Purpose: Online adaptive radiation therapy (oART) treatment planning requires evaluating the temporal robustness of reference plans and anticipating the potential changes during treatment courses that may even lead to risks unique to the adaptive workflow. This study conducted a risk analysis of the cone beam computed tomography guided adaptive workflow and is the first to assess an adaptive-specific reference planning review that mitigates risk in the planning process to prevent events and treatment deficiencies during adaptation.
Methods and materials: A quality management team of medical physicists, residents, physicians, and radiation therapists performed a fault tree analysis and failure mode and effects analysis. Fault trees were created for under/overdosing targets and treatment deficiencies and assisted in identifying failure modes for the failure mode and effects analysis. Treatment deficiency was defined as a nonideal oART plan resulting in treatment with a lower quality plan (either oART or scheduled plan), treatment delay, or canceling treatment for the day. A reference planning checklist was created to catch failure modes before reaching the patient. Risk priority numbers (RPNs = severity * detectability * occurrence) were scored with and without the reference planning checklist to quantify risk mitigation. A root cause analysis was conducted for an event where an adaptive plan failed to generate.
Results: The reference planning checklist (with items covering patient background, contouring/planning robustness for anatomy variability, and machine limitations) reduced the RPN for all failure modes. Only 1 failure mode with an RPN > 150 occurred with the reference planning checklist compared with 29 failure modes without, including 14 adaptive-specific failure modes. Contouring, planning, setup, scheduling, and documentation errors were identified during the fault tree analysis. Twenty-nine of 70 errors were adaptive-specific.
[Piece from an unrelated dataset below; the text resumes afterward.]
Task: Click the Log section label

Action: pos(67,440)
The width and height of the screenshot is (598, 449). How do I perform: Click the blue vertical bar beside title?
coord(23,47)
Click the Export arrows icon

The reference planning checklist could address 23 of 33 errors for over- or underdosing and 28 of 37 errors for treatment deficiency. The root cause analysis highlighted the need to check the setup prior to adaptive plan delivery and the time-out checklist.
Conclusions: The reference planning checklist improved the detection of the failure modes and improved the quality and robustness of the plans produced for oART. It is ideally performed before the physician plan review to prevent last-minute replan (before or after first adaptive treatment) and delay of patient start. The checklist presented can be modified based on failures specific to individual clinics and used at various planning steps based on available resources.